Britons told to cut back on meat
Britons should start abandoning meat in a bid to save the environment, a world authority on climate change has said.
Changing diet was more important that cutting down car usage in the battle to reduce the average household's greenhouse gas output, it is being claimed.
Dr Rajendra Pachauri, chair of the United Nations Intergovernmental Panel on Climate Change and winner of the 2007 Nobel Peace Prize, sparked controversy by calling on families to stop eating meat for at least one day a week.
"The need to change our diet is increasingly urgent," Dr Pachauri said.
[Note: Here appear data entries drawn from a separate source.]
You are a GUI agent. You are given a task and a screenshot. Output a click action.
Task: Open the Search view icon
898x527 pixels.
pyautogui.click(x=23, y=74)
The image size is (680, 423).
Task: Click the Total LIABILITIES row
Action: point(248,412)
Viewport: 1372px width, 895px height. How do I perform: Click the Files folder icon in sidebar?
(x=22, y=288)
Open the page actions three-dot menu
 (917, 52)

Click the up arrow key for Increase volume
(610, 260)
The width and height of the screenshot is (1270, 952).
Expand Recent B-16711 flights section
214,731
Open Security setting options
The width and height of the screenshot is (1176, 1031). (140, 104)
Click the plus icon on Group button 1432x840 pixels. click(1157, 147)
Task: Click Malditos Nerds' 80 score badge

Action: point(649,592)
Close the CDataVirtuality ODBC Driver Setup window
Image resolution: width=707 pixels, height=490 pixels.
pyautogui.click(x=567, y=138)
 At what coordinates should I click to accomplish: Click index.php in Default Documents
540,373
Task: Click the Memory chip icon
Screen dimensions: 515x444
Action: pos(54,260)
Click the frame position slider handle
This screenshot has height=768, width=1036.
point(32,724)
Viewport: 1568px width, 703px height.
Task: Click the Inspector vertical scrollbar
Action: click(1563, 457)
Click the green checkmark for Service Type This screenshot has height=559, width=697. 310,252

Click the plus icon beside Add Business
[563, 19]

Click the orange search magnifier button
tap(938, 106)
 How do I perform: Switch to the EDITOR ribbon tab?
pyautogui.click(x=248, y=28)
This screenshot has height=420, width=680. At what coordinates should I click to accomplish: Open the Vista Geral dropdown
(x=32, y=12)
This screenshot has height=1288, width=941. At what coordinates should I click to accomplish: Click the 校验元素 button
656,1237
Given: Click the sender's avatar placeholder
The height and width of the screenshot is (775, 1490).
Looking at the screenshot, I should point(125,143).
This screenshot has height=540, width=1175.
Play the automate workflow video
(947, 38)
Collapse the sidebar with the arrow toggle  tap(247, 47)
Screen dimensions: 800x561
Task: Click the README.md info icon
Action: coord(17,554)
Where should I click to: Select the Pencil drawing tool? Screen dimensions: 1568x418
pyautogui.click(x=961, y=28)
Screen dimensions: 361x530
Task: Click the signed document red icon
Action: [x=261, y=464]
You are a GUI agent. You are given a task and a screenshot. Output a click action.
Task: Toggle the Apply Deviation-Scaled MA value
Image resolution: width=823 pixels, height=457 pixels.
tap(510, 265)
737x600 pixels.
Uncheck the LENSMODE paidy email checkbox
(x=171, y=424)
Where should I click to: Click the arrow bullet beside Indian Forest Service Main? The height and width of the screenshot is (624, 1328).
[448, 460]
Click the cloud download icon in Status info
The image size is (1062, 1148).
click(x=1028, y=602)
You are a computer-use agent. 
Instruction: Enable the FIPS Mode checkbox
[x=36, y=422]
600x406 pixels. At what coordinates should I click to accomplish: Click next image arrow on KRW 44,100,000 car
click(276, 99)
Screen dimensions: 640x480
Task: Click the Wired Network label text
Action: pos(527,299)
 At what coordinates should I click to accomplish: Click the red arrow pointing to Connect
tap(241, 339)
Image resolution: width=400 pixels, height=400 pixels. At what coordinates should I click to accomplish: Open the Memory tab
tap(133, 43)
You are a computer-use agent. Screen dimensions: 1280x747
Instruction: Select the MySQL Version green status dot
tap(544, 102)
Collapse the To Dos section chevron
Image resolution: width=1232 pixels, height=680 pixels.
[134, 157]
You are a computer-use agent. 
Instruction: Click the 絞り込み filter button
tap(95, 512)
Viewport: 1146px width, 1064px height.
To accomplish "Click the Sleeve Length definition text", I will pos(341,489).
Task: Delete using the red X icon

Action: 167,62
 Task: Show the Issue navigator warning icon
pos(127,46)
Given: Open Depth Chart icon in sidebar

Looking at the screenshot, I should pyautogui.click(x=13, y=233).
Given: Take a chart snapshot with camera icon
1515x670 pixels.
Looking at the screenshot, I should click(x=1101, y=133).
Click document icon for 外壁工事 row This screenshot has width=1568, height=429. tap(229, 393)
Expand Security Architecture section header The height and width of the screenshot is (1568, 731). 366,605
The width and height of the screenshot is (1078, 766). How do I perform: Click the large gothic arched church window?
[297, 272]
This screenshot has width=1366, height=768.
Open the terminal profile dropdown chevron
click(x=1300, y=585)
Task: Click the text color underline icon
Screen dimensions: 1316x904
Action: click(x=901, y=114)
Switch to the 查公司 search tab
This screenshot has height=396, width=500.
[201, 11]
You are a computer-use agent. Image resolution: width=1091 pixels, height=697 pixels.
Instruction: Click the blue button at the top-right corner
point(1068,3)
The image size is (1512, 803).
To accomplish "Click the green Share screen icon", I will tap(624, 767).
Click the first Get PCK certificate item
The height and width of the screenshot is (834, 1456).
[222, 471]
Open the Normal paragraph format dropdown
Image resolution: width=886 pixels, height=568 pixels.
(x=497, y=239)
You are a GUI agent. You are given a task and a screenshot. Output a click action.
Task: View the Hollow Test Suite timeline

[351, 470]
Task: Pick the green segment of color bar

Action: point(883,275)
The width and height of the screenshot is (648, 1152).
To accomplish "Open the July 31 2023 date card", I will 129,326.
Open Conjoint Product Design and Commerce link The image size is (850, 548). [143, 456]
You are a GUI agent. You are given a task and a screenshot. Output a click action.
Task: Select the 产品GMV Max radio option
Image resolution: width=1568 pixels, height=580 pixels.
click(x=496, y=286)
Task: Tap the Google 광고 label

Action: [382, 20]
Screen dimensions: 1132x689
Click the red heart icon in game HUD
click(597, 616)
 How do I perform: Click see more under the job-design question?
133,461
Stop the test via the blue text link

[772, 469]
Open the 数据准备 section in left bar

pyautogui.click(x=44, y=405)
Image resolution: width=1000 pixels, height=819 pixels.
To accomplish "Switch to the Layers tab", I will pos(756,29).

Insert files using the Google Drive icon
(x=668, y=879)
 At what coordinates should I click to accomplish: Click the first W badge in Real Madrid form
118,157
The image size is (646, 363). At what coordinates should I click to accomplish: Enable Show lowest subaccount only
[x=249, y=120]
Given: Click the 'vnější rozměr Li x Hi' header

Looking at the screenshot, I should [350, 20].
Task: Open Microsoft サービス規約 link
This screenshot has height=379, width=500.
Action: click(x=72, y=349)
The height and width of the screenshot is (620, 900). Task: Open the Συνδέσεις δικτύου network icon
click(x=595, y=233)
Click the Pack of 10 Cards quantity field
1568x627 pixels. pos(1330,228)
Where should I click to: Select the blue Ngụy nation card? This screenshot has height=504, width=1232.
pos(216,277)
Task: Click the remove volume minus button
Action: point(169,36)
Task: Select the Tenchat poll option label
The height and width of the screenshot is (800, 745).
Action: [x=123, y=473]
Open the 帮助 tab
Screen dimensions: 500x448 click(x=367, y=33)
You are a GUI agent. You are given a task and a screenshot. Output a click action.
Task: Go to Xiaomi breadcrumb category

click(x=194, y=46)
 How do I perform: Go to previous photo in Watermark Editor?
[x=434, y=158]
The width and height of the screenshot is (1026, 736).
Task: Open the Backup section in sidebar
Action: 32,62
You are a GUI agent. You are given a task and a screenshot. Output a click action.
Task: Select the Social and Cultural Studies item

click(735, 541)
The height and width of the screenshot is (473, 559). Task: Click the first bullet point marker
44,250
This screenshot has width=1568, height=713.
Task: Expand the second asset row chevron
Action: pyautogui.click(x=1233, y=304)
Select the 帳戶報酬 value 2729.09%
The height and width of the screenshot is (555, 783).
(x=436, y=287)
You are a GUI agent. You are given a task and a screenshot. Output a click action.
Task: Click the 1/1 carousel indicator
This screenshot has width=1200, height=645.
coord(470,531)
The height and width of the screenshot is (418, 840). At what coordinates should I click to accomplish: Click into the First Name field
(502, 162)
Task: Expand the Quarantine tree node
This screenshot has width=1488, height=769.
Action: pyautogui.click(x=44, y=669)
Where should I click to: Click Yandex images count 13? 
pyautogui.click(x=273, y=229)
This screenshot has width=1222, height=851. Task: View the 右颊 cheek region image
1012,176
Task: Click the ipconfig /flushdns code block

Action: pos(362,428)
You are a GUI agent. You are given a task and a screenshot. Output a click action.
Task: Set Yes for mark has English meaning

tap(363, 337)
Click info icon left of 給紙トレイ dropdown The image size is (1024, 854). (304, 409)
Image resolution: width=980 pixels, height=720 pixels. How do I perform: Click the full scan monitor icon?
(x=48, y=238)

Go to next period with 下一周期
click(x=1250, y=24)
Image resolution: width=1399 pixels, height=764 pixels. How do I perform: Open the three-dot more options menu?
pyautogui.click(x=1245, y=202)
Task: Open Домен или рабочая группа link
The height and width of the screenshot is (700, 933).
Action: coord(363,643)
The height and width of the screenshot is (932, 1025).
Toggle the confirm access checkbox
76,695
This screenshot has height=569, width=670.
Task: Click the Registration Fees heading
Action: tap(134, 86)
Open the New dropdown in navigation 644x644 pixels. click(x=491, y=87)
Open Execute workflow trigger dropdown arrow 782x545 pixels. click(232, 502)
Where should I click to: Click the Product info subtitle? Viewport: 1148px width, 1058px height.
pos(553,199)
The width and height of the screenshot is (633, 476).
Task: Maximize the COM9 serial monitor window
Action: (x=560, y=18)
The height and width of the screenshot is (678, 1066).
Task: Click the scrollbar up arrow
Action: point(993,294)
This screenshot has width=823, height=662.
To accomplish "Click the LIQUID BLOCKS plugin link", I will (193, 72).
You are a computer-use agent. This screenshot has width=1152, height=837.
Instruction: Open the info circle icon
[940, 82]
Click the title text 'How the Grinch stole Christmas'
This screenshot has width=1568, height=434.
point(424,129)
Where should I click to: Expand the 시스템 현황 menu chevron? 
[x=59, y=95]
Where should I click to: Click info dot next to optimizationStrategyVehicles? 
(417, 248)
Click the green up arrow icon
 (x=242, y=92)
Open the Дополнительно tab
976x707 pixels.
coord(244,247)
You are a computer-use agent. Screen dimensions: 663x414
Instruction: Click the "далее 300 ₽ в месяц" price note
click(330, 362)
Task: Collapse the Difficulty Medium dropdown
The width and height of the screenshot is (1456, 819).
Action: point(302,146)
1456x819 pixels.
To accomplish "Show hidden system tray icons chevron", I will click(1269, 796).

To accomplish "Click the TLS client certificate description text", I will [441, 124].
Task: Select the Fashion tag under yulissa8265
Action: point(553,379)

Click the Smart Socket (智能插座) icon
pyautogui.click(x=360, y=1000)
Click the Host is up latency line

"Meat production represents 18 per cent of global human-induced greenhouse gas emissions, including 37 per cent of global methane emissions, which has 23 times the global warming potential of carbon dioxide and 65 per cent of nitrous oxide, which has 296 times the warming potential of carbon dioxide."
Government ministers and farming groups disagreed with Dr Pachauri's comments, saying the meat industry had been unfairly targeted.
Health minister Ben Bradshaw said: "I haven't looked at the details, but I suspect meat consumption is not the biggest contributor to climate change.
"There are a lot of other human activities we can change first that will help with climate change."
The National Farmers Union said "simplistic measures" to reduce meat consumption will actually "create more problems than they solve".